The provenance of the sinnlos goes back through the Beatles and Dadaists, jazz and surrealism, Lewis Carroll, Mervyn Peake, probably more before them. Nonsense has some superb synonyms, many of which sound like gobbledygook themselves. Tosh. Balderdash. Piffle. Codswallop.
I am very much a beginner at this, a kid nodding out to a feedback soliloquy. Well, what's the point in that? Sometimes it just sounds good, different.
“Why, it's bottled daftness, miss,” he replied, “nothing more.”
How to write a song in the style of sixties English psychedelia: preface the hallmarks of parochial living with adjectives of modern confectionery: the liquorice people living fruit-pastille lives, lollipop ladies 'neath opal fruit skies.
What's that?
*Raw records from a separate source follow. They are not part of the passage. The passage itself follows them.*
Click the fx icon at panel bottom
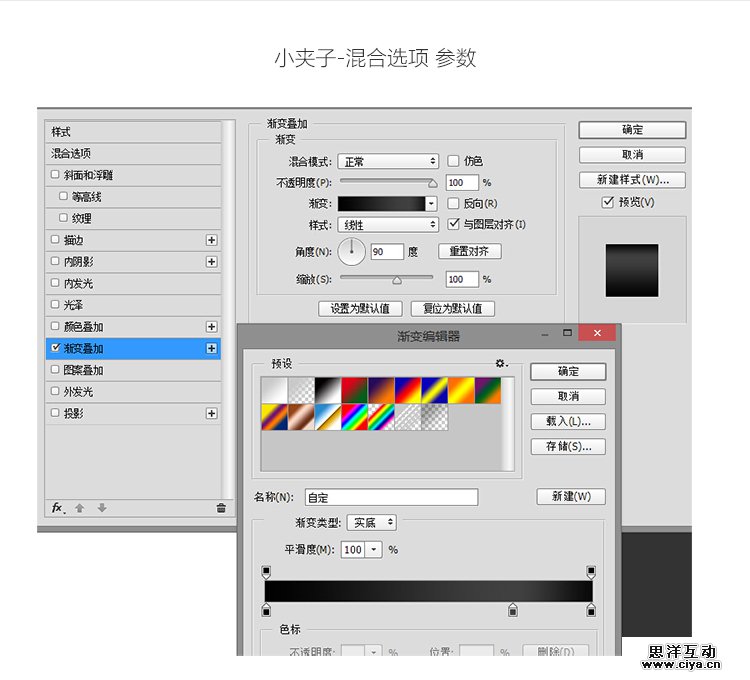Screen dimensions: 750x680 (58, 508)
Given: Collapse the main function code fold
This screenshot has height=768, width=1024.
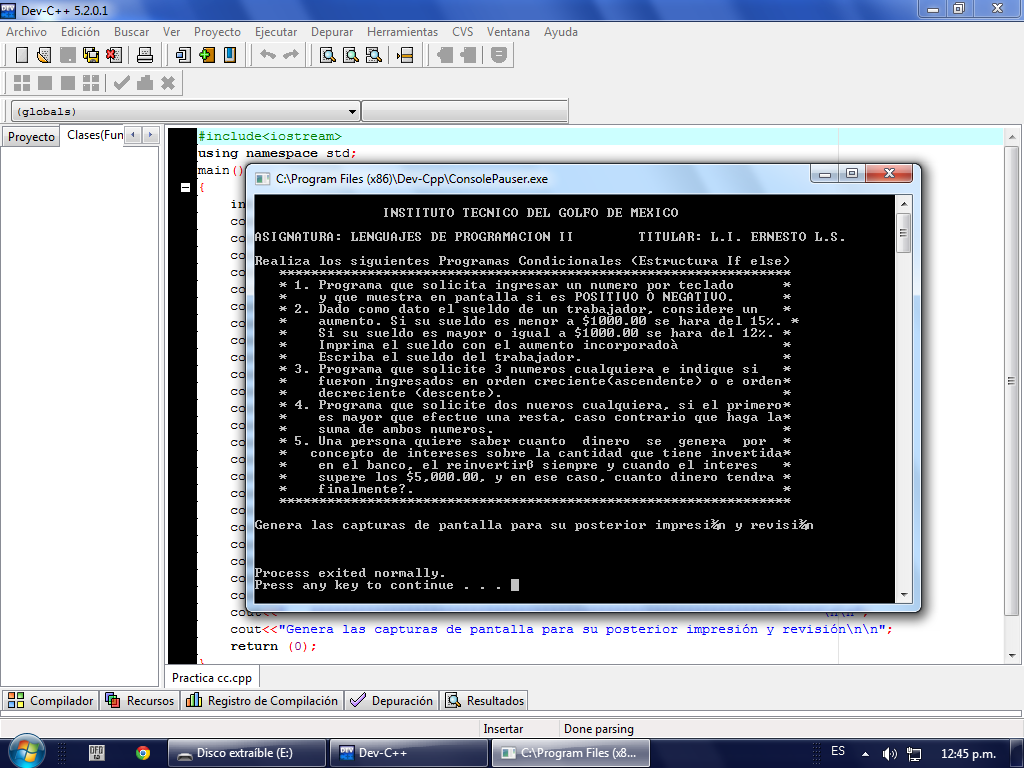Looking at the screenshot, I should 185,187.
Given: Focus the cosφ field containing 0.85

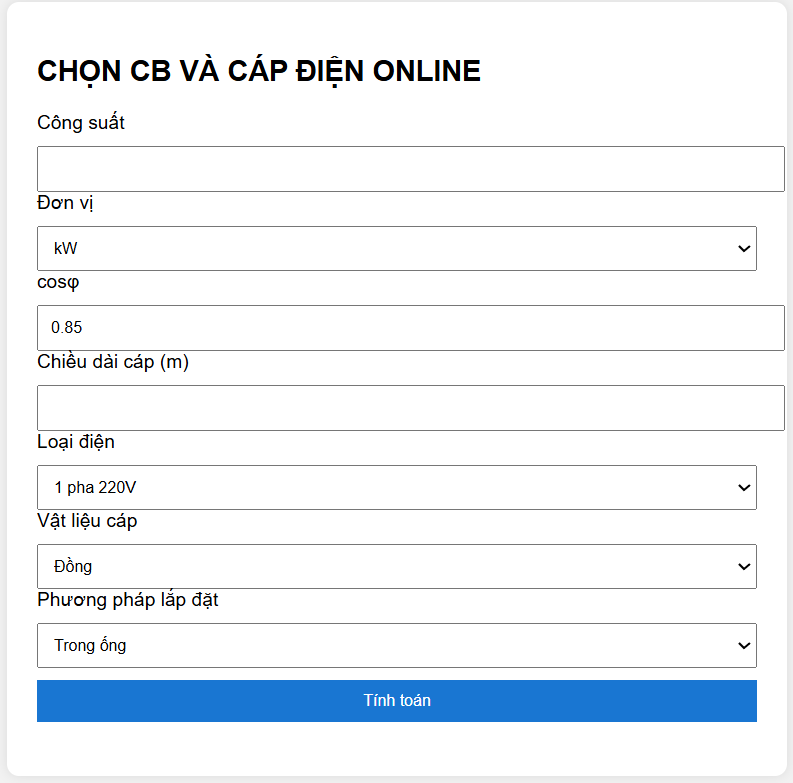Looking at the screenshot, I should (410, 328).
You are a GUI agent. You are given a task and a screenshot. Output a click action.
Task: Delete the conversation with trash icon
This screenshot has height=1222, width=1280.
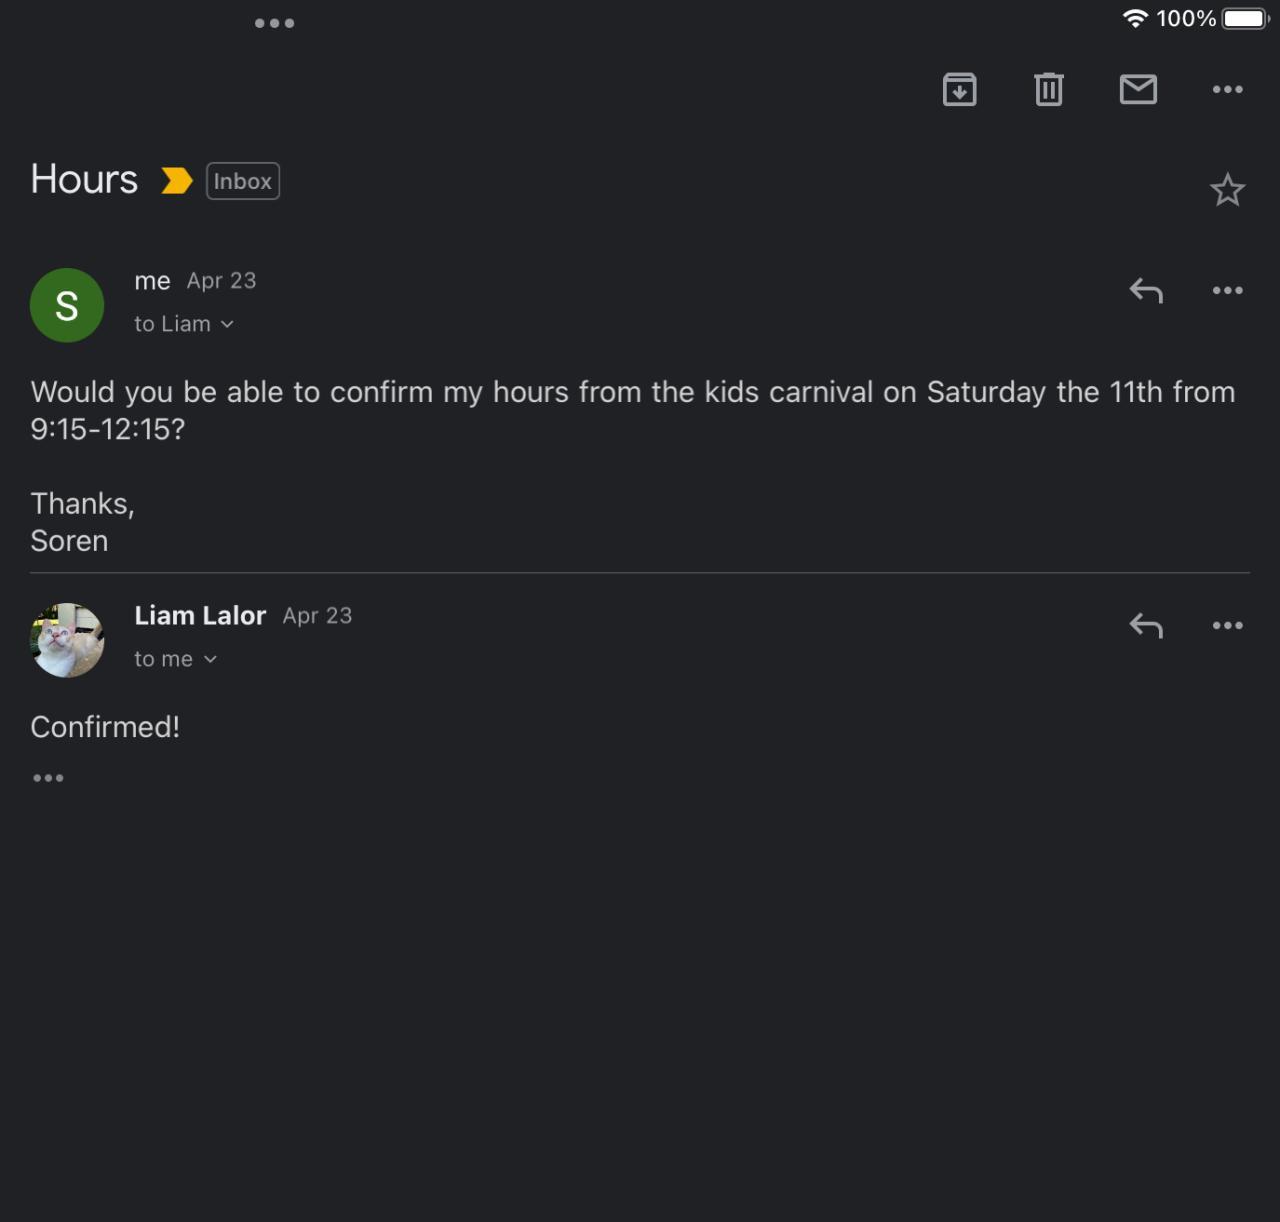pos(1048,90)
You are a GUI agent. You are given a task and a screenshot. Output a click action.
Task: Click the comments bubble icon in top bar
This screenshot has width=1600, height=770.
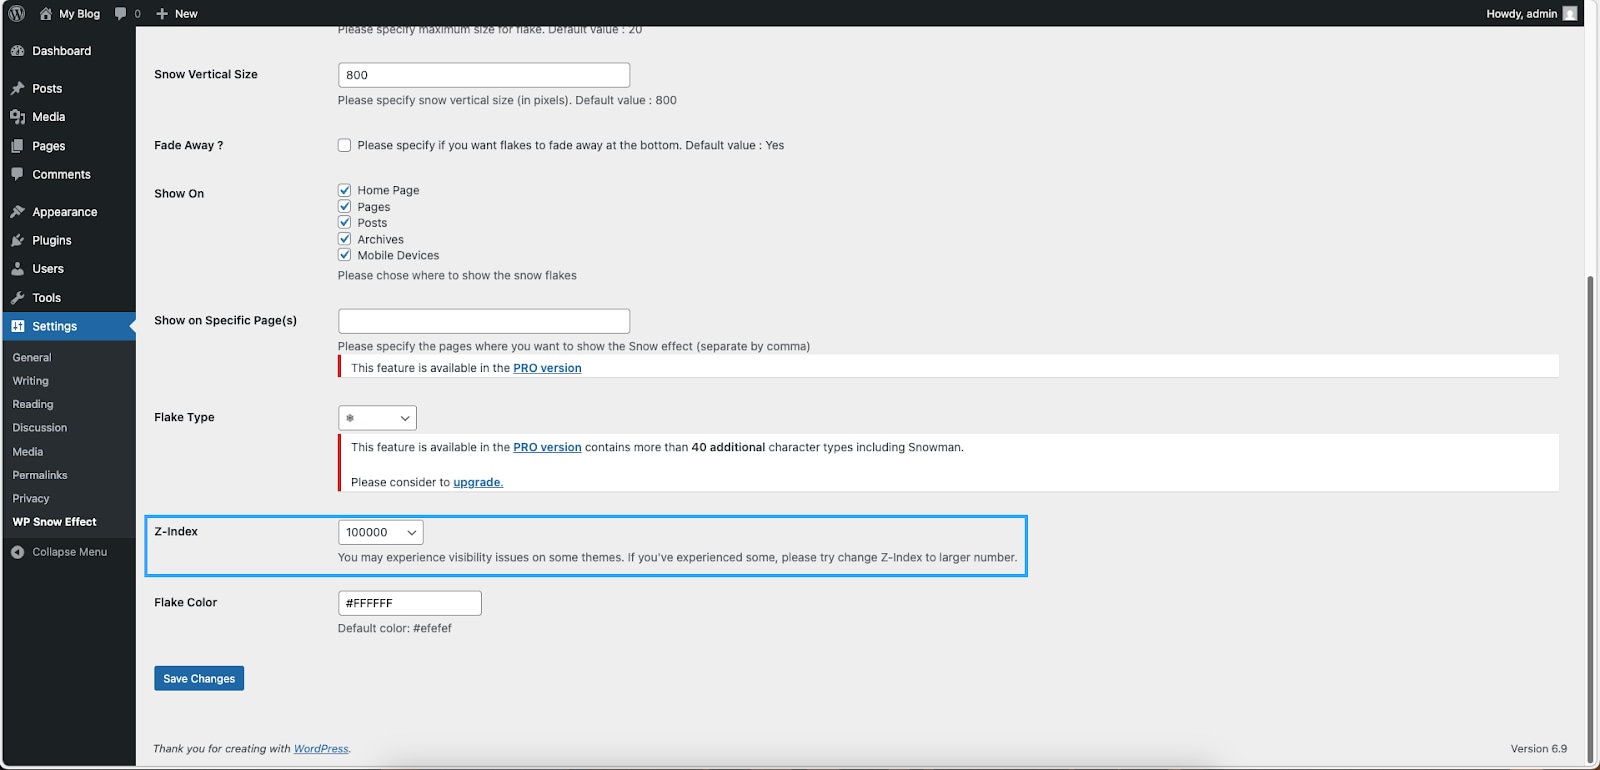tap(121, 14)
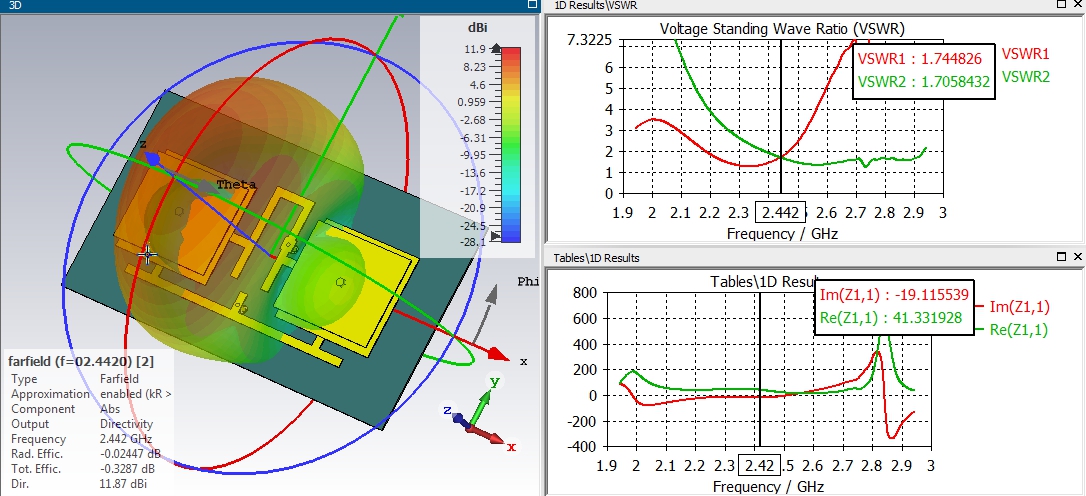
Task: Maximize the 3D view window
Action: pyautogui.click(x=533, y=4)

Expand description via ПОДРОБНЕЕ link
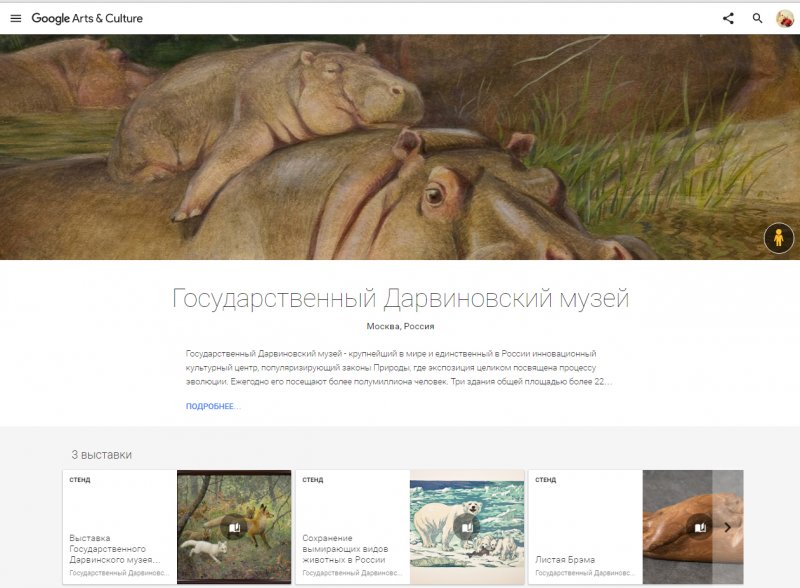pos(213,407)
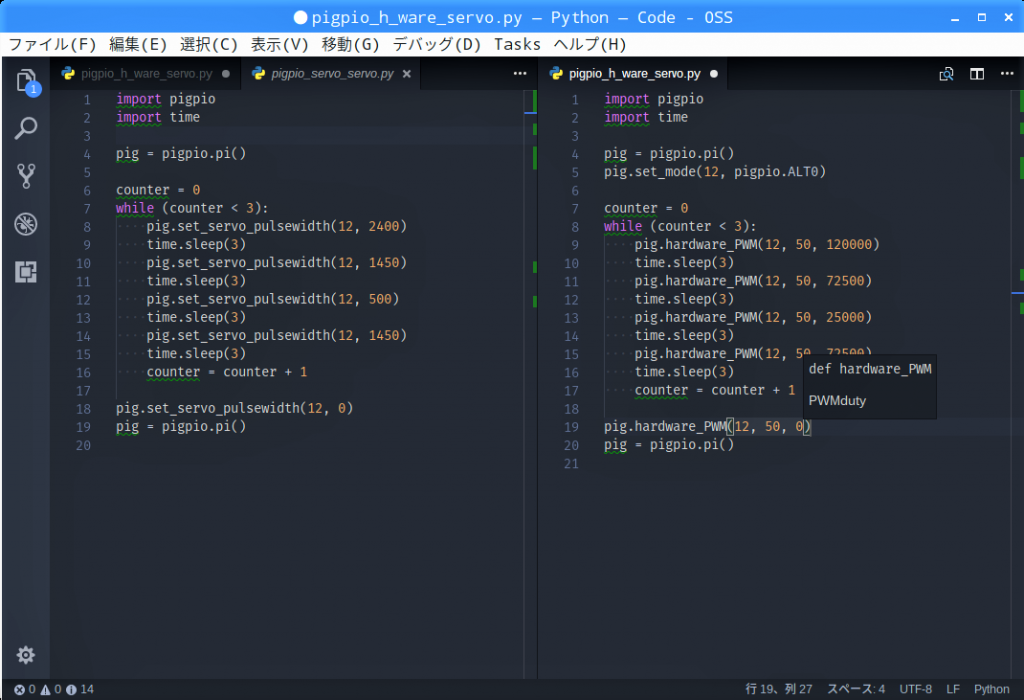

Maybe nothing, maybe something. Hopefully a scene resplendent in colour.
The Joy Of Silliness
“Today I am fifty-one, fifty-one! And tomorrow I shall be nineteen, nineteen!”
– Juniper-Martha Faraday Foxtrot-Brown
Playing with the boundaries of the sensible can give a little insight into the mechanics of writing. At a writers’ meetup I said to one of the guys there that when I can't think of the right word, I make one up. I might also put in the wrong word, some random thing that pops into my head and which seems to fit. The guy nodded, and backed away. We’ve not spoken since.
A little daub of nonsense can brighten up a day, make it pop. Use sparingly.
“What does it mean? What does it mean?”
My mind is a rather cartoonish thing. All sorts of pointless gizmos reside in there. It was an issue at school; my reports said things like “would achieve higher marks if only he'd stop daydreaming”. I tried to squash it out; really, I did. I adopted the poe-faced look of the serious worker. I chin-stroked and nit-picked and went 'harrumph!’, but in the end, all that nonsense – it was just too much fun.